6 Ohne Objekt, aber doch im Anschluß an transitiv "ziehen" steht anziehen in Wendungen wie der Bohrer, die Schraube zieht an ›dringt ein‹; daneben auch transitiv die Schraube anziehen; ⇓ "S106" entsprechend übertragen die Preise, die Aktienkurse ziehen an ›gehen in die Höhe‹ (1833; L277 Alfred Schirmer, Kaufmannssprache).
7 Ohne Objekt steht anziehen auch, wenn an das Anfangen mit einer Tätigkeit ausdrückt: die Pferde zogen an, der Wagen fuhr fort (S.Zweig; L337 WdG); besonders im Spiel: Weiß zieht an; er zieht mit dem Springer an.
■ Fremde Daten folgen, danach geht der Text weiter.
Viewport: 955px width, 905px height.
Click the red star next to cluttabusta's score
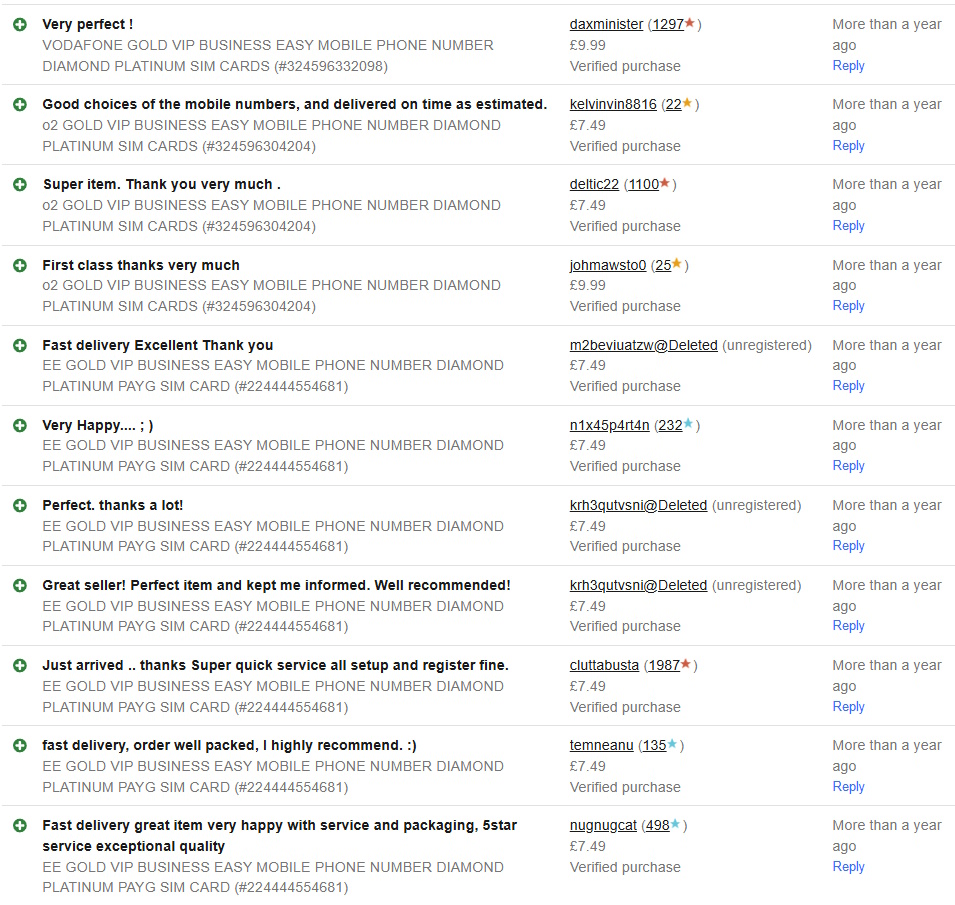click(687, 664)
II Selten zu intransitiv "ziehen": Als wie nach Windes Regel / Anzögen weiße Segel (A075 Johann Wolfgang von Goethe, Faust II,8163), heute intransitiv heranziehen; üblich angezogen kommen, ↑ "ankommen"(1).
Anzug früher in zahlreicheren Bedeutungen (z. B. Anzugspredigt Rabener, Nicolai, Jean Paul wie Antrittspredigt),
1 ⇓ "S029" heute im wesentlichen ›Kleidung des Mannes, bestehend aus Jackett (Weste) und Hose‹; um 1800 noch »das Ganze, was dazu gehört um vollständig gekleidet zu sein, den Schmuck nicht ausgeschlossen« (L033 Joachim Heinrich Campe), früher auch für Frauen: alle kleineren Stücke des Anzugs … Schuhe, Strümpfe, Strumpfbänder mit Devisen, Handschuhe (A075 Johann Wolfgang von Goethe, Wahlverwandtschaften II 18; 20,400,13), daher auch Zusammensetzungen wie Damenanzug, Frauenanzug bis ins 19. Jahrhundert (L264 Daniel Sanders).
2 Zu intransitiv anziehen in Verbindungen wie ein Gewitter, Gefahr ist im Anzug.
3 Nur frühneuhochdeutsch ›Vorwurf, Bezichtigung‹; hierzu
anzüglich
1.1 ›vorwurfsvoll, stichelnd‹ anzügliche Reden (L308 Kaspar Stieler), heute mehr
1.2 ›zweideutig, anstößig, auf (für den Hörer) Unangenehmes anspielend‹ anzüglicher Scherz (L004 Johann Christoph Adelung); anzügliche Witze; anzüglich werden.
2 ⇓ "S235" Frühneuhochdeutsch bis um 1900 auch wie anziehend (s. oben), das synonymes frühnhd. anzügig ablöste; vgl. Mdlle Amalia Joanna Louisa … so habe ich gute Hoffnung, daß Ihr anzüglicher Name noch mehr in mein Netz ziehen wird (A101 Johann Georg Hamann, Briefwechsel 2,180); Vieles von dem Anzüglichsten der Schönheit liegt ganz außer den Gränzen derselben [der Malkunst] (A177 Gotthold Ephraim Lessing, E.Galotti 1,4); so auch Wieland, J.M.R.Lenz, Goethe (L092 GoeWb). Zu anzüglich(1) heute
Anzüglichkeit(1619; L060 2DWb) Anzüglichkeiten und Stichelreden (A075 Johann Wolfgang von Goethe, W.Meisters Theatralische Sendung 52,203,23), früher auch zu anzüglich(2).